Yes, even if you want to tell me I’m pretty.
I can’t tell you how many interactions I’ve had that center on my looks.
One of my earliest memories is a conversation with my parents that would be repeated time and again in years to come. They told me I was very beautiful, but that it didn’t matter. The only thing that mattered, they assured me with serious eyes, was how I treated others.
But my beauty has mattered more than they could possibly have known.
It mattered in elementary school, where I endured a never-ending stream of cruel commentary on my boyish clothes, my tangled, frizzy hair, and my utter inability to coordinate colors. It crushed me, and for years I believed that I was ugly.
It mattered when I started getting catcalls at age 10. I remember the first one vividly. I was walking my puppy a few blocks from home, and a truck full of teenage boys tossed a water balloon at me. Their aim wasn’t great, so it hit my dog instead. I was so terrified that I promptly turned around and ran home with my drenched and confused dog, and refused to leave the house on my own for months afterward.
It mattered at age 13, when a group of girls laughed and chanted a locker room song about my ugly bra (ugly meaning plain, because DD cups don’t tend to come in fun shades or patterns). My P.E. teacher pulled me aside and told me to buy a better bra, because I was “distracting the boys.” I believed that my breasts were shameful, and I wished they would disappear.
It mattered in high school, when well-intentioned friends called me “Eva big-boobs,” as if that were the only feature that mattered. An acquaintance called me a slut, though I’d never so much as kissed anyone. I couldn’t so much as walk outside my house without harassment from “complimentary” men twice my age.
It mattered in college, when I received more sexual attention than I could reasonably handle or even process. I lost a friend who was jealous of this (unwelcome) attention. I narrowly escaped multiple attempts of drugging and/or plying me with drinks (though I can’t definitively say how much of this was because of the way I look).
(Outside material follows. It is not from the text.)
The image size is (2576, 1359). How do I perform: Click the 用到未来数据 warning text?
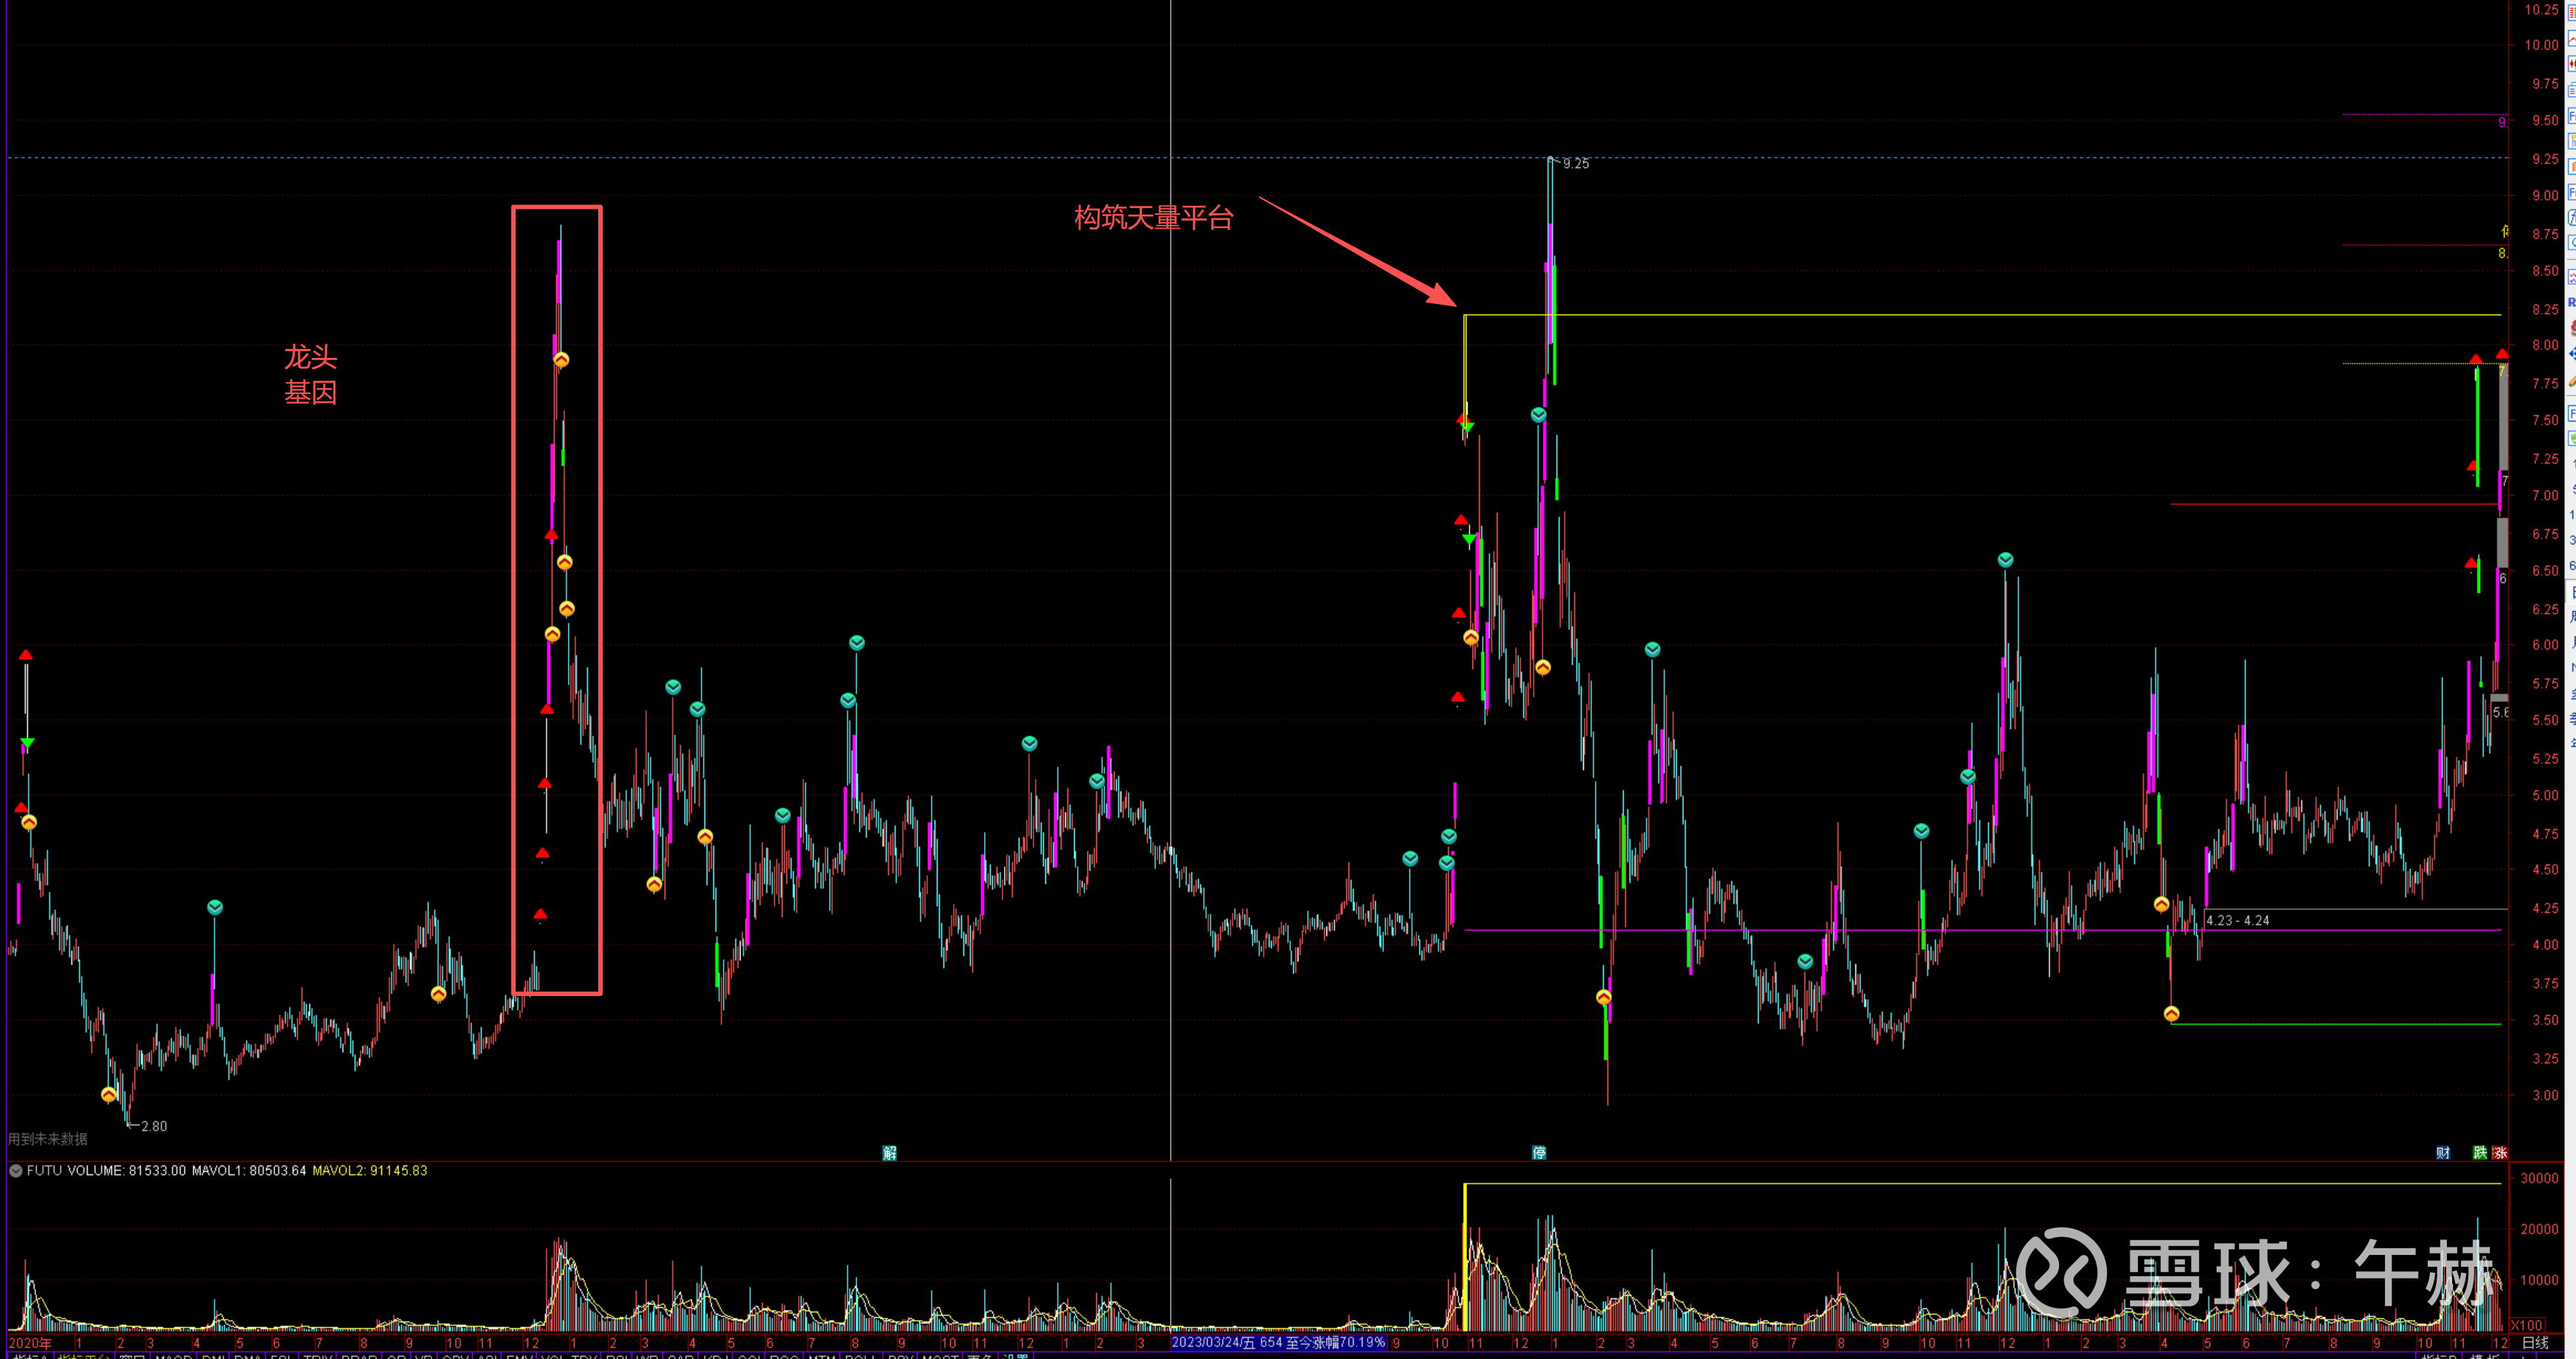coord(48,1139)
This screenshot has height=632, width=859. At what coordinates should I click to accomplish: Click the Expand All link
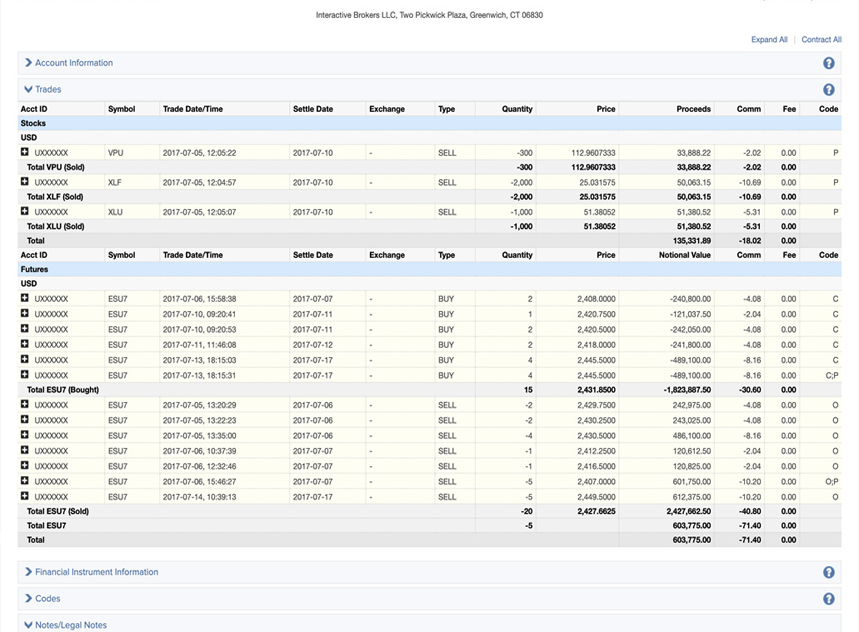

I started modeling, curious about an art form that could capture such different looks from the same subject. I abruptly stopped modeling when a married man twice my age, who had never been inappropriate with my other female model friends, came onto me at his home. I didn’t have a car and we were far from public transportation, so I had to pretend not to be upset or angry until I could get to safety.
And it matters now, at 25, when I can’t take BART or walk to work without aggressive men demanding my attention. It’s very rare for me to make it through a single day without this kind of harassment. Sometimes it gets physical or genuinely threatening. Most days, it’s “just” exhausting and dehumanizing. I know that there’s nothing I can do to stop it, except to stay home or always have a male chaperone. Harassment still happens with my boyfriend, though it’s at a far lesser rate.
It matters when I’m told, explicitly and implicitly, that I’m too pretty to be taken seriously. When I write a serious piece online, only to be met with praise of my physical appearance. When men feel compelled to write sexual messages to me without a hint of relevance to the conversation, and without my consent. When the most common interaction at a tech meetup or conference is flirtation dressed up as professional interest.
When every interaction seems to stem from my outward appearance, it’s hard not to feel that my internal self has no value.
What if we stopped judging women on the basis of their looks, whether those judgements were kind or unkind? This is hardly a novel idea, but it seems to be largely unadopted nonetheless.
I did an experiment with my OkCupid profile where I asked that nobody reference my looks. People responded by ignoring it, mocking it, deliberately violating it, or taking personal offense. My comfort, it seemed, was less important than their “right” to express admiration for my looks.
My aversion to physical compliments may puzzle some of you. After all, if I was mocked as a kid, wouldn’t these nice words be validating? Maybe if I hadn’t heard them all my life — if my body hadn’t been my defining feature — compliments would be exciting and novel. As is, praise of beauty feels well-trod, dull, and diminutive.
Instead of discussing my appearance, I respectfully ask you to look beyond my face and body, whether you intend to criticize or compliment. I’d far prefer a fleshed-out criticism of my latest article to a brief “Hi, gorgeous” that only speaks to a lucky genetic accident (that is, my face).
Judge me on what I’ve accomplished, what I write, what I say.
If the only thing you’d like to talk to me about is the way I look, I’d prefer that you said nothing at all.